Frequently asked questions
PT-141 does not directly increase testosterone. It works through melanocortin receptors in the brain to stimulate sexual arousal independently of sex hormone levels. Kisspeptin-10, by contrast, stimulates the HPG axis and can increase LH and downstream testosterone production.
Yes, PT-141 (bremelanotide) is FDA-approved as Vyleesi for hypoactive sexual desire disorder (HSDD) in premenopausal women. It was approved in June 2019. Kisspeptin-10 is not FDA-approved.
They act through different pathways—PT-141 via melanocortin receptors and kisspeptin via the GnRH/HPG axis. No clinical studies have evaluated this combination. The mechanisms are distinct but the interaction profile is not well characterized.

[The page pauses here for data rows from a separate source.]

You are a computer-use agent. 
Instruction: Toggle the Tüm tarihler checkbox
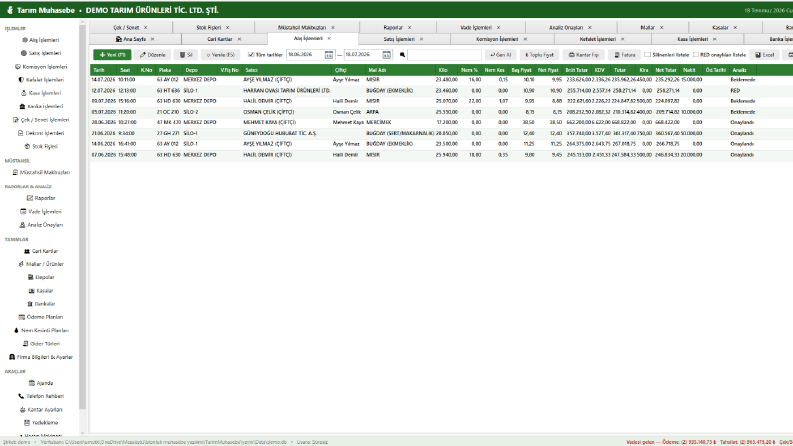coord(251,55)
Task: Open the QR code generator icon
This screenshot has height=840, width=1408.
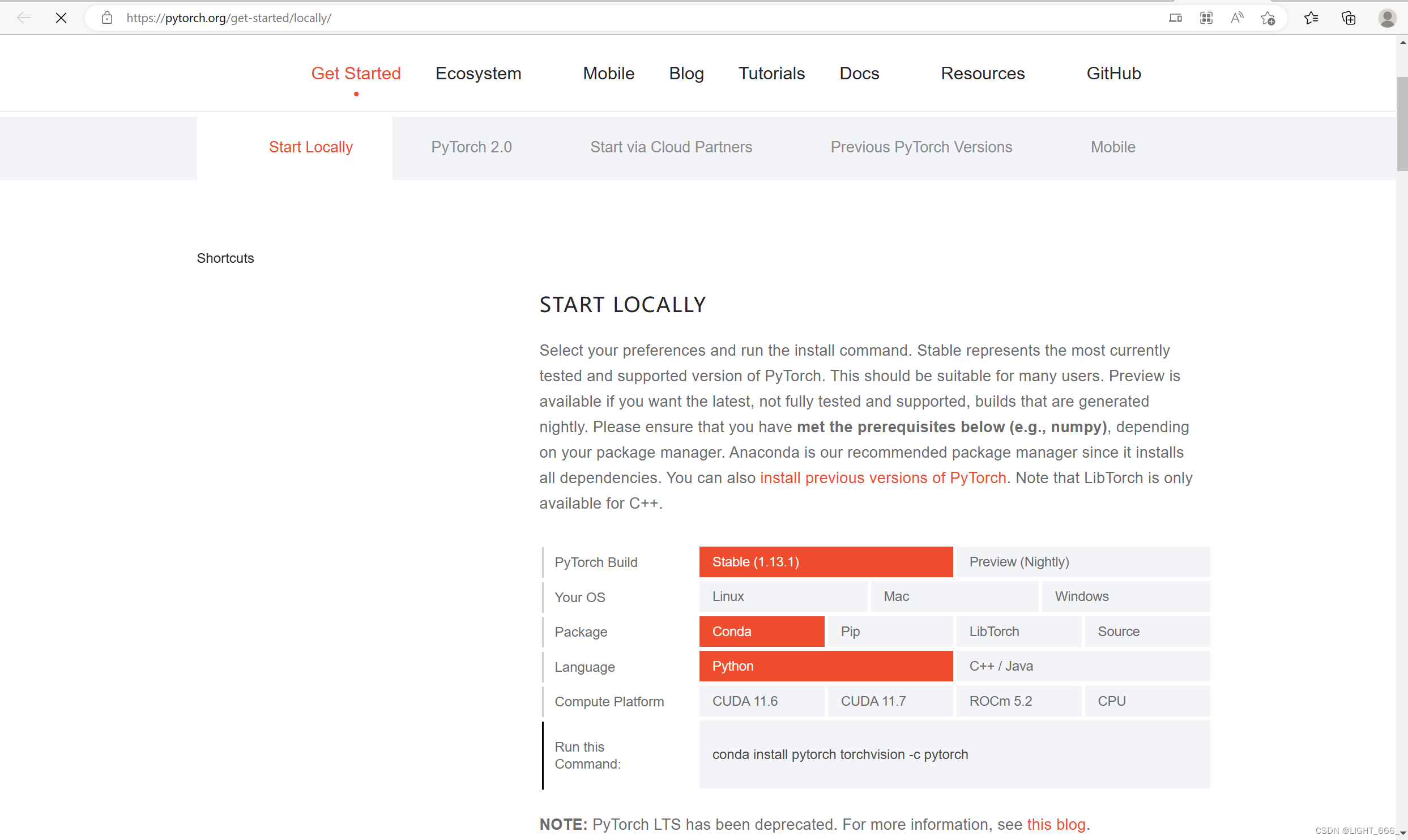Action: pos(1206,18)
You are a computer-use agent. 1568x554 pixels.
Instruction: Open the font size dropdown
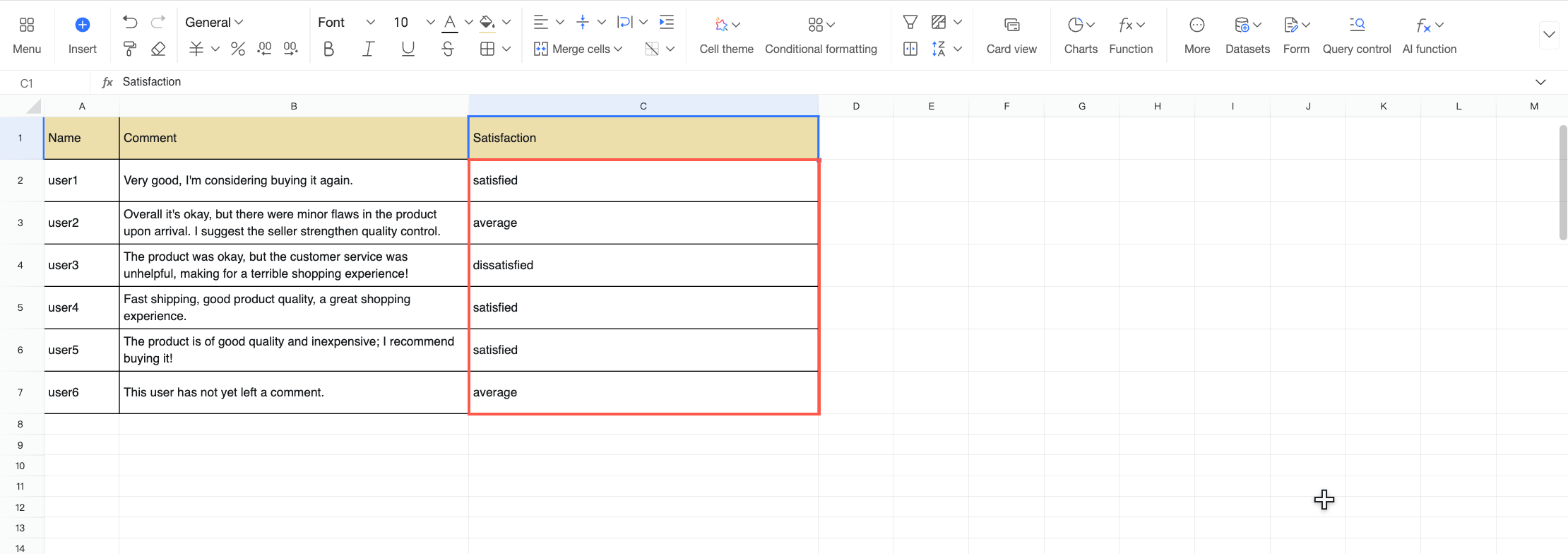(x=430, y=23)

PT-141 has FDA approval specifically for female HSDD and published clinical trial data demonstrating efficacy. Kisspeptin-10 research in women has focused primarily on reproductive endocrinology (fertility, menstrual disorders) rather than sexual desire. For desire-related dysfunction, PT-141 has more direct clinical evidence.
PT-141 produces arousal effects within approximately 45 minutes of subcutaneous injection. Kisspeptin-10 affects the HPG hormonal cascade with LH rises detectable within 30–60 minutes, but the downstream effects on sexual function are more gradual and less acutely perceptible.